Getting to spend a week traveling around central Costa Rica with my dad was a rare treat. This bonding trip was a last hurrah before I become a father myself, so we tried to pack in as much as possible. In between spotting poison dart frogs during rainforest treks, fishing for guapote (rainbow trout) in a primordial lake at the center of an extinct volcano crater, and relaxing in natural hot springs, we had a chance to check out the local food scene. These are my favorite culinary moments from our adventuresome excursion.
We had the best meal of the trip up in the cloud forest settlement of Monteverde. This tiny, backroom restaurant at the local artists cooperative serves well-executed comida tipica (traditional food) that’s equally fresh, flavorful, and filling. My arroz con pollo (rice with chicken) came with small salad and a glass of just-juiced guanabana (soursop), all of it simply delicious and well priced.

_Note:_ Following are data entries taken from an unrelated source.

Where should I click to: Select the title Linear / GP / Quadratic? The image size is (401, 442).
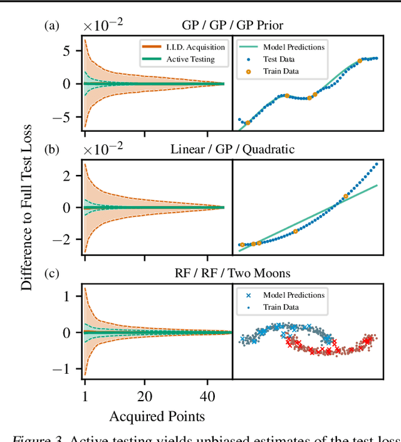[x=232, y=149]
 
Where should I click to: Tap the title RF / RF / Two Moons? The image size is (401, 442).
[x=232, y=273]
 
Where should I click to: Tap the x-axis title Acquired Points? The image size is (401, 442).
[x=157, y=416]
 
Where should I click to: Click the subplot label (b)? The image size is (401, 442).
[x=51, y=149]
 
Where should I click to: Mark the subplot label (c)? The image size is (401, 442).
[x=51, y=273]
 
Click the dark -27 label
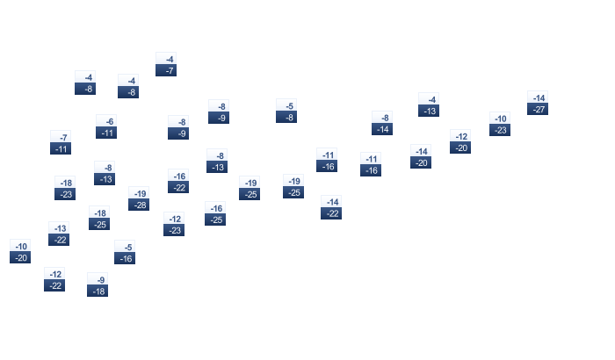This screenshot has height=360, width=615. pyautogui.click(x=538, y=110)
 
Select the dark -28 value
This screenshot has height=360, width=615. pyautogui.click(x=139, y=205)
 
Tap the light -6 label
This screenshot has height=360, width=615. pyautogui.click(x=106, y=121)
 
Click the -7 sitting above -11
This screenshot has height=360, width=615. pyautogui.click(x=61, y=137)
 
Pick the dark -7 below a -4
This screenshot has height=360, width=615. pyautogui.click(x=166, y=70)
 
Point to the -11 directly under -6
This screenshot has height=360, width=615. pyautogui.click(x=106, y=133)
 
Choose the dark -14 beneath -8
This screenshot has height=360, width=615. pyautogui.click(x=382, y=129)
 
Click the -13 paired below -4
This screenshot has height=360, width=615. pyautogui.click(x=429, y=111)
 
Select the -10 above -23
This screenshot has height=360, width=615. pyautogui.click(x=500, y=119)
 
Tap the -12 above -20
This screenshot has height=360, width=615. pyautogui.click(x=460, y=136)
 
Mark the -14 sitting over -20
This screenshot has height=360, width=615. pyautogui.click(x=421, y=151)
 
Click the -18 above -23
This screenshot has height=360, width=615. pyautogui.click(x=65, y=183)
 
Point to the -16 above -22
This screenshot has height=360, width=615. pyautogui.click(x=178, y=176)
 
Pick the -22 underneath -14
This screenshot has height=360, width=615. pyautogui.click(x=331, y=213)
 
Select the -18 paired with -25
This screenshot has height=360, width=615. pyautogui.click(x=99, y=212)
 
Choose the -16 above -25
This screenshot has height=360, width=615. pyautogui.click(x=215, y=208)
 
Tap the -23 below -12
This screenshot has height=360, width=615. pyautogui.click(x=174, y=230)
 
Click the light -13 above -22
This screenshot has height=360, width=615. pyautogui.click(x=59, y=227)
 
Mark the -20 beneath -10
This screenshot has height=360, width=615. pyautogui.click(x=20, y=257)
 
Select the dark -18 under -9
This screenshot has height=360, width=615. pyautogui.click(x=98, y=291)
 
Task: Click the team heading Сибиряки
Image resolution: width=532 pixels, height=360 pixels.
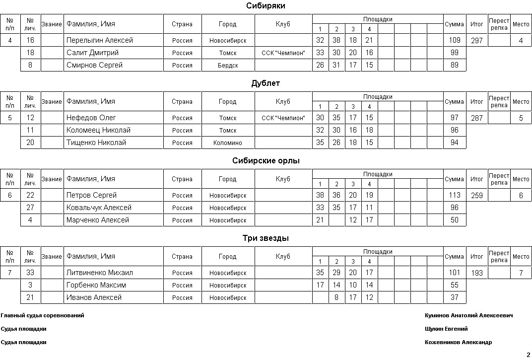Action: coord(266,6)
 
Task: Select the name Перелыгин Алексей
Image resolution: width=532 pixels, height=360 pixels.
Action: coord(99,40)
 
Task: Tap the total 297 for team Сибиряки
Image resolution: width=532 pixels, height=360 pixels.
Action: coord(476,41)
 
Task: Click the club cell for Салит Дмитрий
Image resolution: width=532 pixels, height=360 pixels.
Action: coord(283,53)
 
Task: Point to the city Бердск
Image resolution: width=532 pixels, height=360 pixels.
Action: coord(228,66)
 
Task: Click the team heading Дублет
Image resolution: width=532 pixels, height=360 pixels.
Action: coord(266,83)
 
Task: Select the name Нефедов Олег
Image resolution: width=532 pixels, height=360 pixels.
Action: coord(91,118)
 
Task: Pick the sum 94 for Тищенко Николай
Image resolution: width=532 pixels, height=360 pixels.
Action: coord(454,143)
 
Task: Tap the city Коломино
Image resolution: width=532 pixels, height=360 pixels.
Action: coord(228,143)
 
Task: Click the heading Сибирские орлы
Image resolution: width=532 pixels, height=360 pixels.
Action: coord(266,161)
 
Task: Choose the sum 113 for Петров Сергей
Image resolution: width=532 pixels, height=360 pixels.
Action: coord(454,196)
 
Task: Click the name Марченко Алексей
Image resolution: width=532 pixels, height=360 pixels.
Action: coord(98,220)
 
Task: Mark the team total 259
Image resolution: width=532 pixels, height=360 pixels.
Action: coord(476,196)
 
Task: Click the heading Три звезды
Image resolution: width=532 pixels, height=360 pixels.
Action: coord(266,238)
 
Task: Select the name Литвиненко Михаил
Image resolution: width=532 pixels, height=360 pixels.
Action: coord(100,273)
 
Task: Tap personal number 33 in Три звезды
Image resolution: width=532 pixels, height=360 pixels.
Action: coord(30,273)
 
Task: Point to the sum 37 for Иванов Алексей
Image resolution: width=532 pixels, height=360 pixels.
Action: coord(454,297)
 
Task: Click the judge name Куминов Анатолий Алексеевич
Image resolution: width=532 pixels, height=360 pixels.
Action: coord(468,315)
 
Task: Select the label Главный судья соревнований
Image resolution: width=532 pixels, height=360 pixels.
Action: coord(43,315)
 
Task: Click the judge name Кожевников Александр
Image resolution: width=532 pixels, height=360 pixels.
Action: coord(458,342)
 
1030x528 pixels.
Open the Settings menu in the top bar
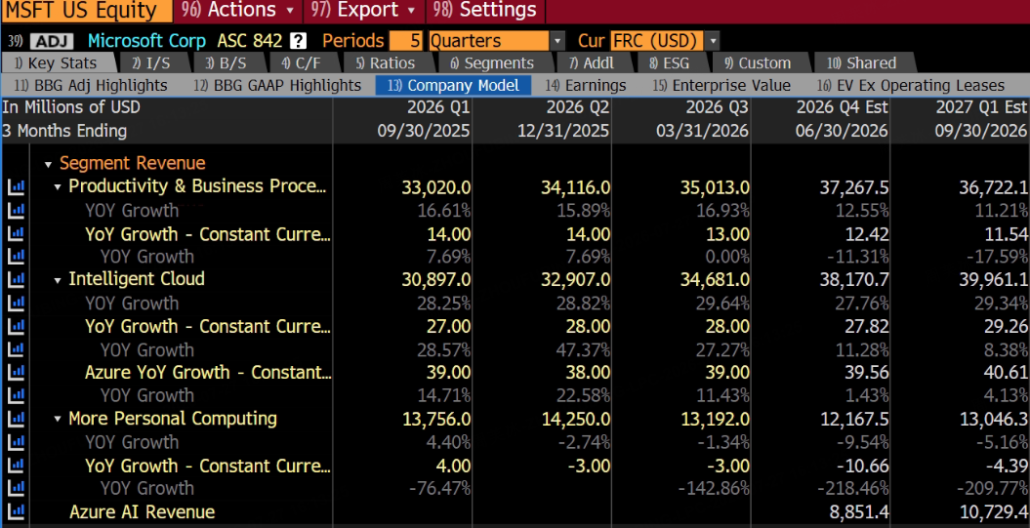[485, 10]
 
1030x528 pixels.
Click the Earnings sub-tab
[586, 85]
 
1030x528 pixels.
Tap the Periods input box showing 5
[406, 41]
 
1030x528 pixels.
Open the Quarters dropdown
[496, 41]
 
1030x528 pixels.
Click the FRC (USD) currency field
[665, 41]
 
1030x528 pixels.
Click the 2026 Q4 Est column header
[842, 106]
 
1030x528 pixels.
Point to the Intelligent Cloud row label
[137, 279]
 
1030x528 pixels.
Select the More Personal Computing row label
[173, 419]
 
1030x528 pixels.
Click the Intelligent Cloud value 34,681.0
[715, 279]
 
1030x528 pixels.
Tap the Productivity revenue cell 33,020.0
[436, 187]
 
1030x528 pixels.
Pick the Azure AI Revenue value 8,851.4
[859, 512]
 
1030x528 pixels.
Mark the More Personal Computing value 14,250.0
[575, 419]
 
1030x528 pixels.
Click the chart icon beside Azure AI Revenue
[16, 511]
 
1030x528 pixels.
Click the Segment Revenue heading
[133, 163]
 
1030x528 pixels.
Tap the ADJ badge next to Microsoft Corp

Stumbled across on an unassuming side street in the dusty tourist town of La Fortuna, this diminutive squeezed-to-order café came as a welcome surprise on a hot afternoon. I opted for a strawberry-mango smoothie, while Dad ordered a show stealing mango batido – fresh fruit blended with milk and ice – that I wanted to steal as soon as I’d tried a sip.
Otherwise known as the German Bakery (not to be confused with the Austrian Bakery, which is just a few doors down the hill), this laidback operation in Nuevo Arenal is perfect for breakfast. Strong cappuccinos go well with a basket of the house-made rolls and hearty whole wheat toast, or maybe one of their winning cinnamon buns.
My favorite coffee in the world comes from one of the most difficult-to-reach roasters on the planet. Their rich dark roast is more than worth the three-hour drive over pothole-riddled dirt roads. A pick-me-up espresso was so outstanding that my 85-year-old father declared it was one of the best he had ever enjoyed in his entire life. And this is coming from a guy who has enjoyed dopios from the tip to the top of Italy.
This unassuming gem in Nuevo Arenal offers an excellent representation of regional fare. Breakfasts were particularly memorable. I always ordered a casado – a plate full of scrambled eggs, gallo pinto (spiced rice and beans), fresh slices of avocado, a few fried plantains, fresh sour cream or a slab of fresh Costa Rican cheese, and one or two palm-sized tortillas.